Whether you’re in the market for your first tactical belt or your 10th, it can be helpful to have an idea of what specs you can compare on the various types. Because interest in this style of gear belt has grown in recent years, you can now find tons of choices and features, wherever you’re looking. While it’s nice to have choices, it can also be difficult to decide what options best suit your needs. This guide will give you a few things to keep in mind as you search for the best military tactical belt for your everyday needs.

Consider Your Needs

If all you really want is a belt that will comfortably hold up both your pants and your concealed carry, then it's probably overkill to buy something meant for law enforcement officers who have to carry as much as 15 pounds of equipment on their waists. On the other hand, if you know you're going to have mission-specific needs or you simply want to be ready for a worst-case scenario, it doesn't hurt to spring for a belt with extra features like multi-tool attachments, D-rings or MOLLE compatibility.

Triple Check the Measurements

Most tactical belts are not like your average, everyday wear accessory. For many of the styles available, you can't buy them based on your pants or waist size. This is especially true of leather belts because many of them will not stretch over time.

When you're ordering a leather tactical belt, some manufacturers recommend that you measure from the buckle attachment point to the belt notch you typically use. You should also take into account whichever holsters or equipment pouches you'll be attaching to ensure you can comfortably add them to your waist without crowding.

The belt's thickness and width are also important considerations. The average tactical belt is usually 1.5 inches wide and at least 0.5 inches thick. Be sure to measure your belt loops and test how much give they have to ensure that your belt won't be too thick or wide for your everyday pants.

Style Does Matter

Functionality is probably your highest priority, but you shouldn't disregard the style and material aspects when shopping for a tactical belt. You can find styles like webbed military belts, which are more functional than fashionable. The quality of these varies pretty wildly, and only some are stiff and sturdy enough to handle concealed carry holsters. Typically, these belts aren't used for much beyond a no-frills way to hold up your pants and maybe one or two pieces of light equipment.

In general, it's best to opt for a leather belt that's either double-reinforced or combined with some type of sturdy polymer stiffener. These belts are made to last and durable enough to carry everything you need without sagging, twisting or stretching. Here at Operational Detachment Source, our selection of tactical gear belts for sale includes several styles of the rugged, rigid leather variety because we believe that those are the best for heavy use and everyday carry.

When you're looking for a leather tactical belt, however, you should remember that too much rigidity can cause discomfort or soreness. While it might take you a few days to adjust to the additional stiffness, if you start feeling sore or fatigued by the end of the day, you may not be wearing the right type of belt.

Additional Features You Might Like

Finally, it never hurts to shop around and look for additional features that you might find useful in your day-to-day life.

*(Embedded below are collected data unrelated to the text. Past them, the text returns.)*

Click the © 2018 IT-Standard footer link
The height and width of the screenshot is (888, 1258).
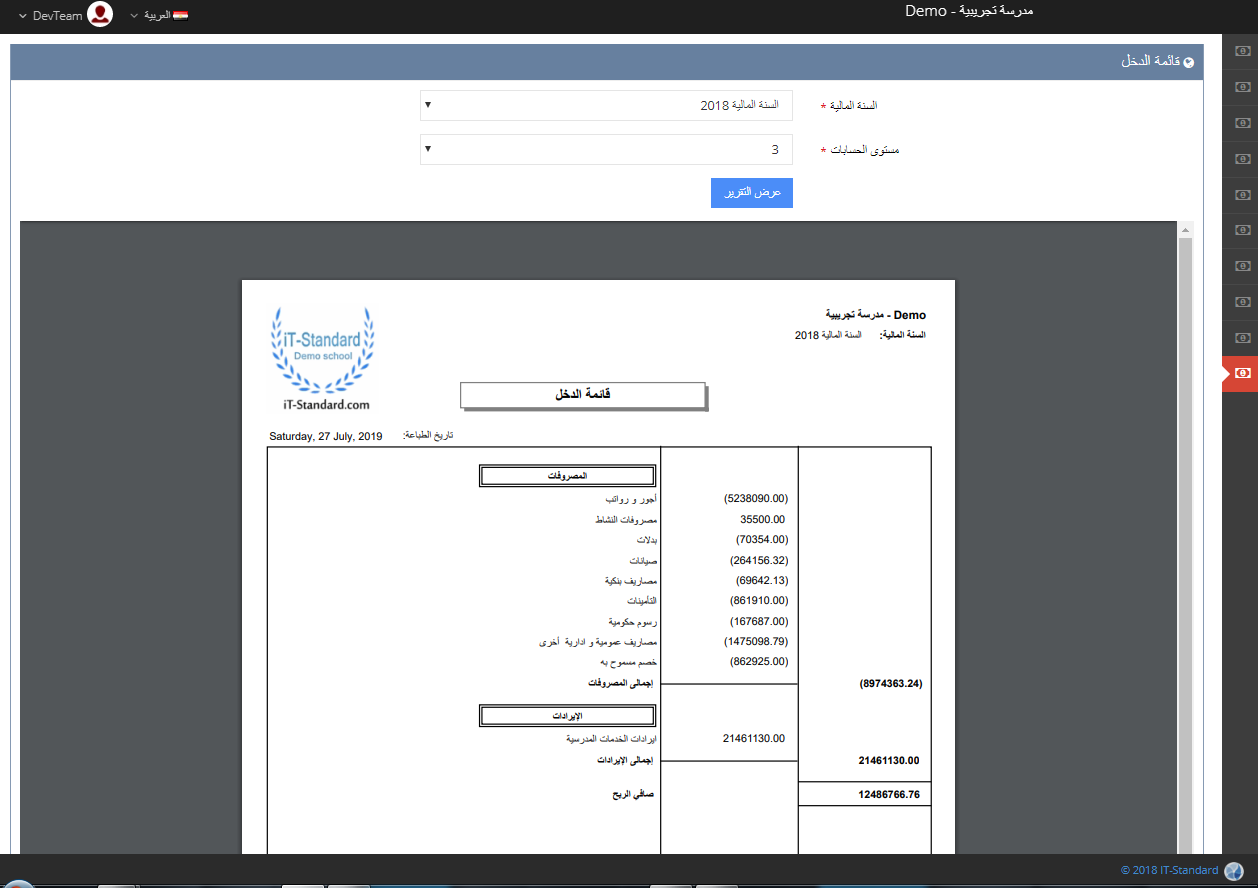[1169, 870]
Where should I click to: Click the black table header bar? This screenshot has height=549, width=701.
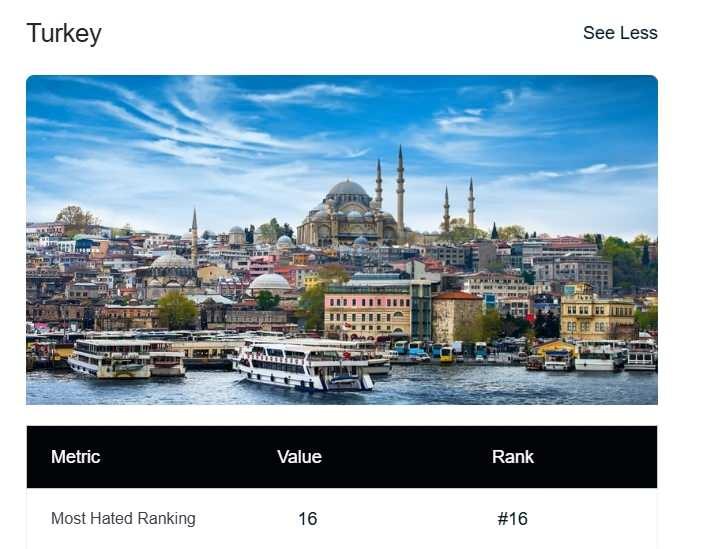point(342,456)
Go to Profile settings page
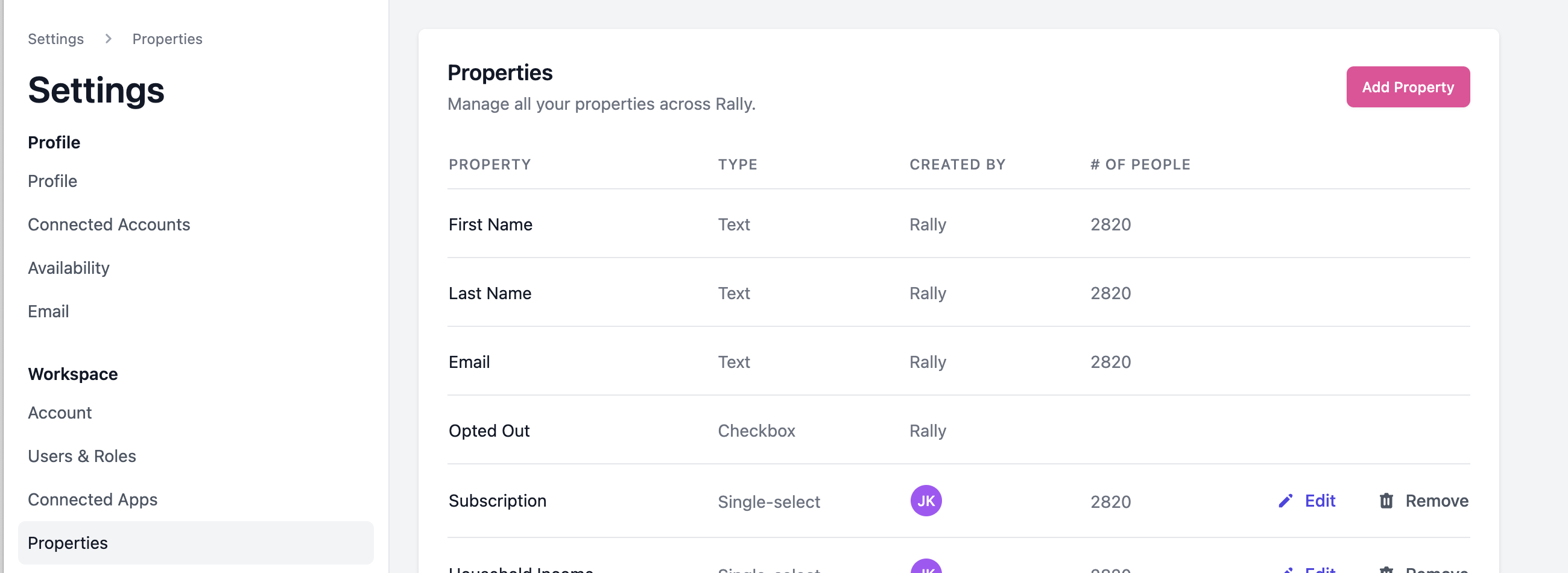Viewport: 1568px width, 573px height. 52,181
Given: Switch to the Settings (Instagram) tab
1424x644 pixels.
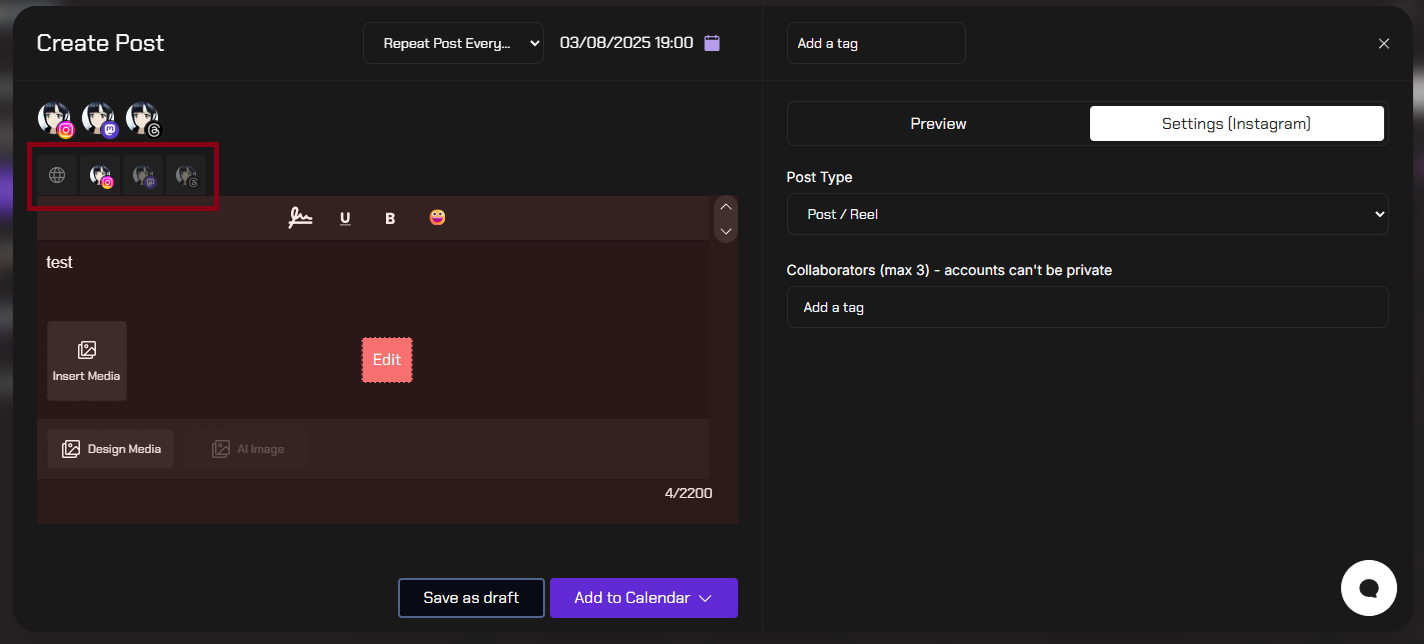Looking at the screenshot, I should [1236, 124].
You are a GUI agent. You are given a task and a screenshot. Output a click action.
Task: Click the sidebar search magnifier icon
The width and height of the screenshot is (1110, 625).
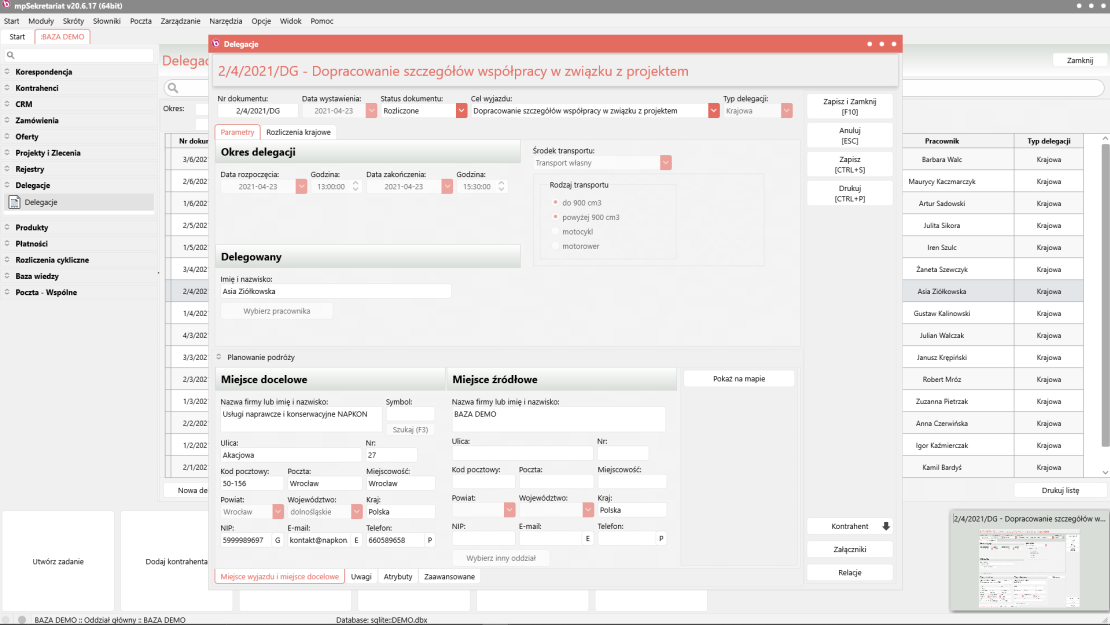(11, 56)
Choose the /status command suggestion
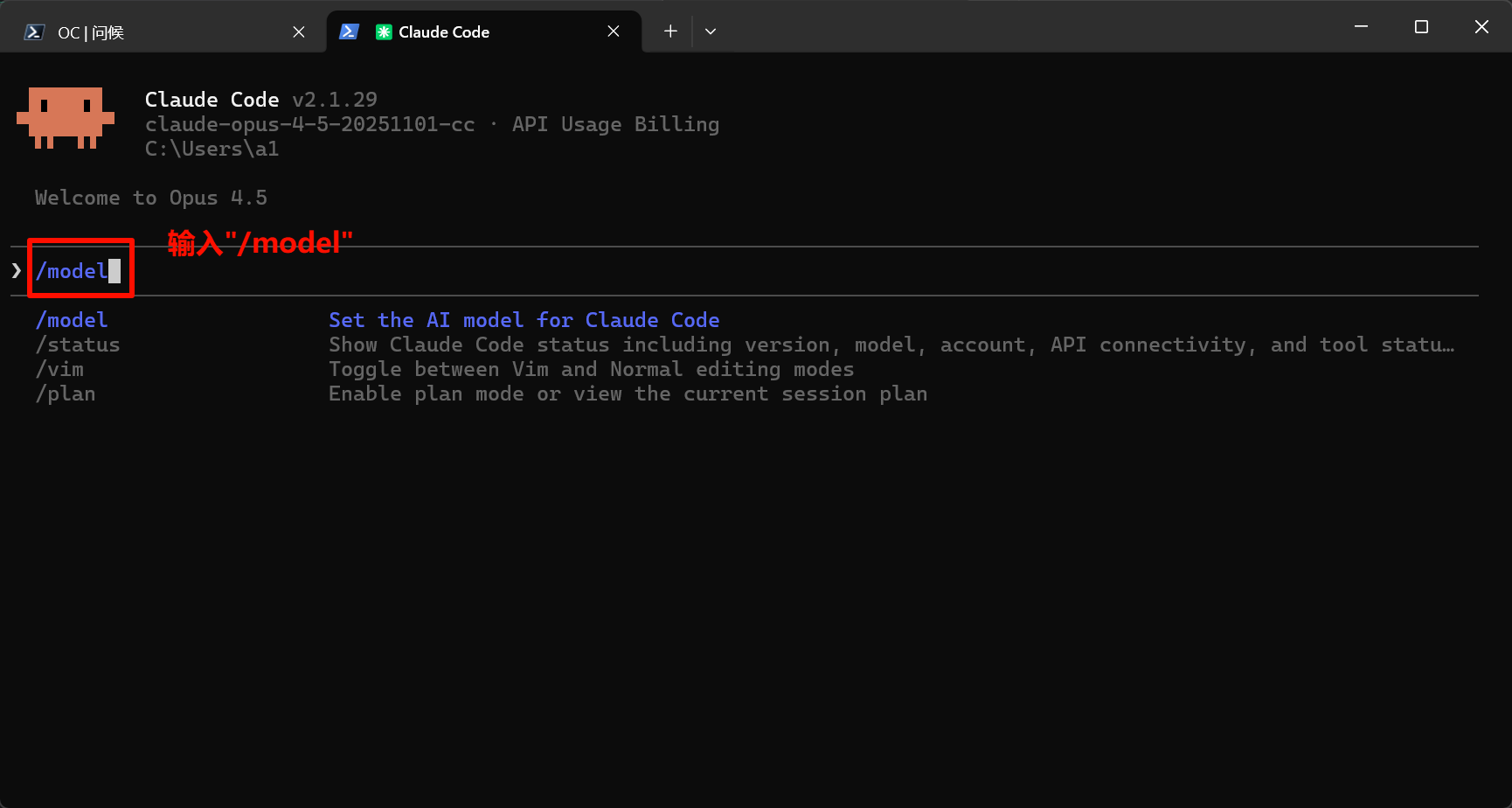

Some of these potential features include the following:
  • The ability to convert to a carry strap
  • Easy, precise adjustability
  • Quick removal
  • Durable, non-ferrous hardware
  • Easily removable buckle

Choosing the Right Tactical Belt for You

We know that everyone's personal tastes and preferences vary, so there's no single style that we can recommend as "the perfect tactical belt." Ultimately, the perfect belt will be one that combines comfort and functionality with your preferred style.

Regardless of which tactical belt you choose, you should feel confident that it will perform well without stretching, sagging or breaking down even on the roughest of days. If you follow our buying guide regarding what to look for in a gear belt, you'll be sure to end up with something that fits into your everyday carry effortlessly.